Entra ID Log Analyzer: Turning Raw Logs into Stories

If you’ve ever opened Entra ID logs in the middle of an analysis, you already know the pain. Thousands of JSON lines, timestamps in UTC, user IDs instead of names, and little to no context about what’s actually risky. It’s like trying to read a breach through static.

Why I Built It

The Entra ID Log Analyzer was built to fix that pain. It’s a browser-based analysis tool that parses, enriches, and visualizes authentication telemetry directly from Entra ID logs. There’s no SIEM dependency, no complex setup, and no custom KQL required. Just upload your JSON logs and get immediate visibility into what matters.

It’s designed for security analysts, ITDR engineers, and blue teamers who need fast, accurate insights from sign-in logs without spinning up heavy infrastructure.

How It Works

Once you feed it Entra ID sign-in logs, the tool automatically performs several layers of analysis:

• Authentication Outcome Mapping: Success and failure events are counted, normalized, and visualized with frequency distribution.

• User-to-IP Correlation: Each event is cross-referenced with geographic and ASN metadata to identify anomalies such as impossible travel or logins from unrecognized networks.

• Application Targeting: The analyzer highlights access attempts against key resources such as Azure Portal, Microsoft 365 apps, or PowerShell endpoints.

• Threat Distribution by Severity: A heuristic model assigns risk scores based on fields such as resultType, clientAppUsed, and device details.

Real Threat Detection in Action

In one analysis example, the tool processed six authentication events and immediately flagged a failed privileged access attempt targeting the Azure Portal by jane.smith@company.com.
This single event was marked as High Severity, standing out clearly from the noise of successful logins.

The analyzer also displays a risk score, in this case 15 out of 100. This number combines weighted factors, including failure ratios, event frequency, and behavioral anomalies. It’s not a verdict, it’s a signal that guides your next move.

Behavior Analytics and Timeline Visualization

The Behavioral Analysis tab provides a per-user breakdown, including event count, IP diversity, and device variance. This data helps analysts identify compromised accounts, session hijacking, or scripted login patterns.

The Hourly Activity Pattern visualization highlights peaks in authentication traffic. A sudden rise in failed logins outside normal activity hours can indicate a brute-force or password-spray attempt.

For example, if an account normally authenticates at 10:00 UTC but suddenly shows repeated failures at midnight, that’s a behavioral outlier worth investigating.
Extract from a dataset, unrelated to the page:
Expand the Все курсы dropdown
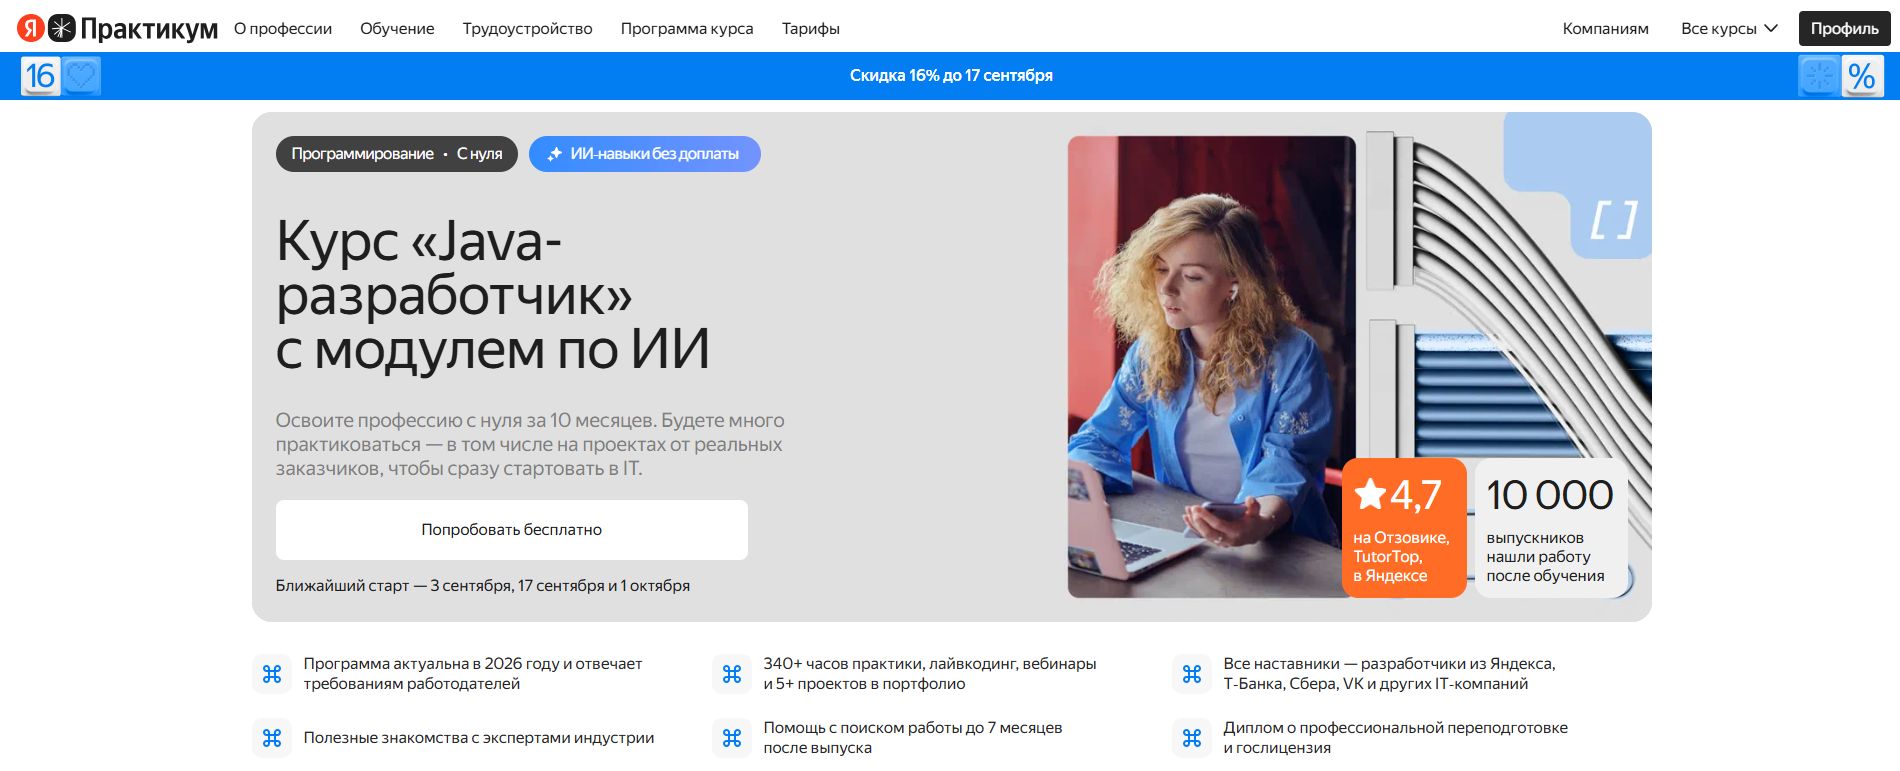Image resolution: width=1900 pixels, height=771 pixels. coord(1729,28)
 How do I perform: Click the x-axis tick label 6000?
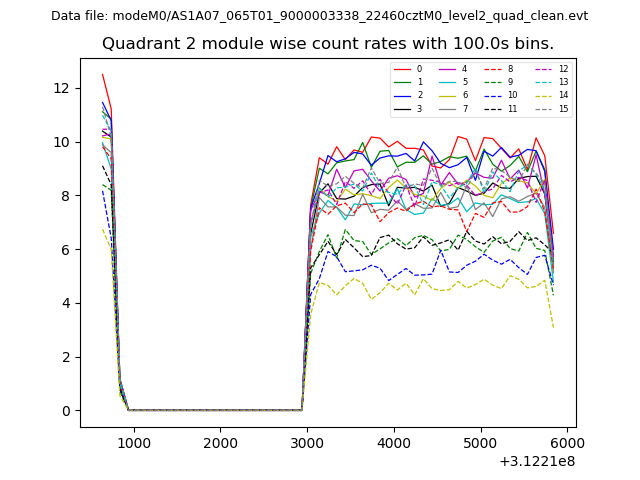pos(568,443)
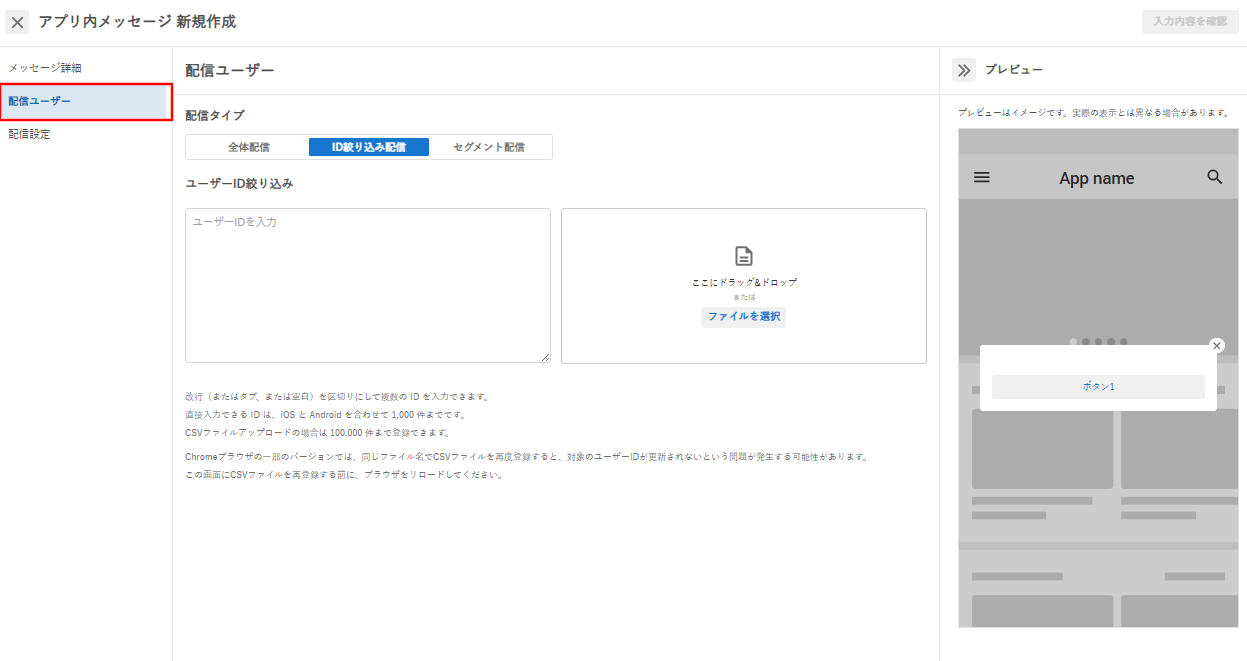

Lightweight, Private, and Browser-Only

All analysis is executed locally in your browser. The tool doesn’t transmit or store any sensitive data. This makes it ideal for on-the-fly investigations, internal security workshops, or validating suspicious activity before escalating to a complete incident response.

From an ITDR (Identity Threat Detection and Response) perspective, the Entra ID Log Analyzer serves as a rapid triage lens. It provides analysts with a structured way to interpret identity telemetry and quickly pivot between identity, application, and geographic context.

Integration and Advanced Use

For advanced investigations, the structured output can be exported directly into:

• Microsoft Sentinel for deeper correlation

• Microsoft Defender XDR for incident enrichment

• Jupyter notebooks for behavioral modeling or clustering

This flexibility enables the tool to serve as a bridge between raw log data and full-scale investigation workflows.

Try It Yourself

You can explore the live tool here: https://entra-id-log-analyze–eshlomo1.github.app

The open-source code is available at: https://github.com/eshlomo1/entra-id-log-analyze

It’s a lightweight identity forensics interface built for threat hunters, incident responders, and cloud security researchers who need clarity in the noise of modern authentication systems.

Closing Thoughts

Identity telemetry doesn’t lie, it tells stories about users, attackers, and everything in between. The challenge is decoding those stories fast enough to make a difference.

The Entra ID Log Analyzer gives you that lens. Upload your logs, analyze them locally, and extract the truth from the noise. Because sometimes, the difference between visibility and compromise is just one log file away.